Lacy and airy, this sea fan utilizes a variation of the traditional feather stitch. Only the first stitch at the top has legs of equal length. As I’ve stitched down the center of the fan, the outer legs have become especially long. Too long in fact. As this will be a wall hanging and not be subjected to wear, it will do.
Multicolored yarns and fibers are grouped together and stitched to the foundation fabric with a type of satin stitch. To help hold the fibers in a clump, I first wrapped the bottom end with a short piece of sewing thread. Then I lay the bundle on the foundation and stitched the overcasting in a pearl cotton #8.
These little cuties don’t scream for attention like most of the other embroidery on this piece. They are small and delicate and give just a little bit of texture to the sandy bottom of the Caribbean Sea.
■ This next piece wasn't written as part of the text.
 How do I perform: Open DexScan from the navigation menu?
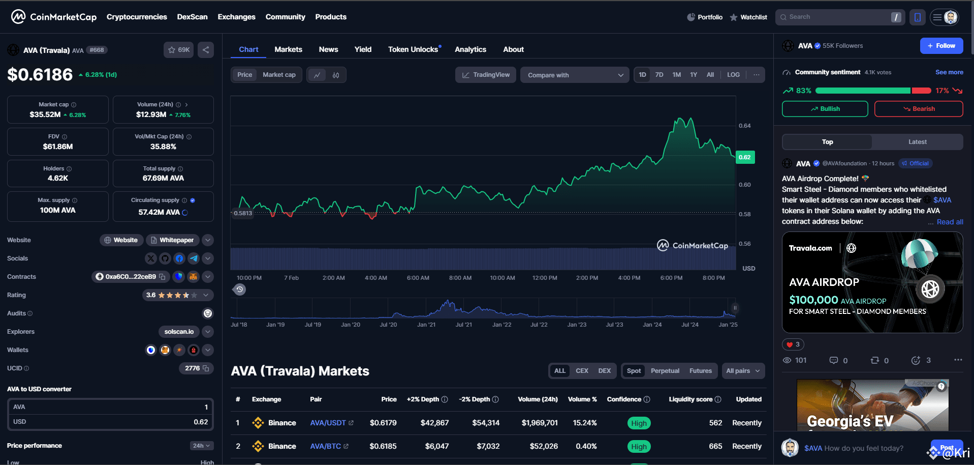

By now, I’ve been stitching on this piece for over a year. It started out as a sampler for a sew-a-long with some friends using Sue Spargo’s book Creative Stitching. Lately, I’ve added Judith Baker Montano’s book Free-Form Embroidery as a reference. Both of these books have some great stitches with good illustrations. No one else in the group has kept up with the sew-a-long, so there’s been no rush to work on this piece. And yet, finally, it needs completion.
I’d planned to add a pieced border and make it a bit larger. But with the last of the sea life finished, this embroidery is telling me that it is complete. It needs an edging of some kind and a backing and maybe some quilting. If I keep up with it, it could be finished by the end of the summer.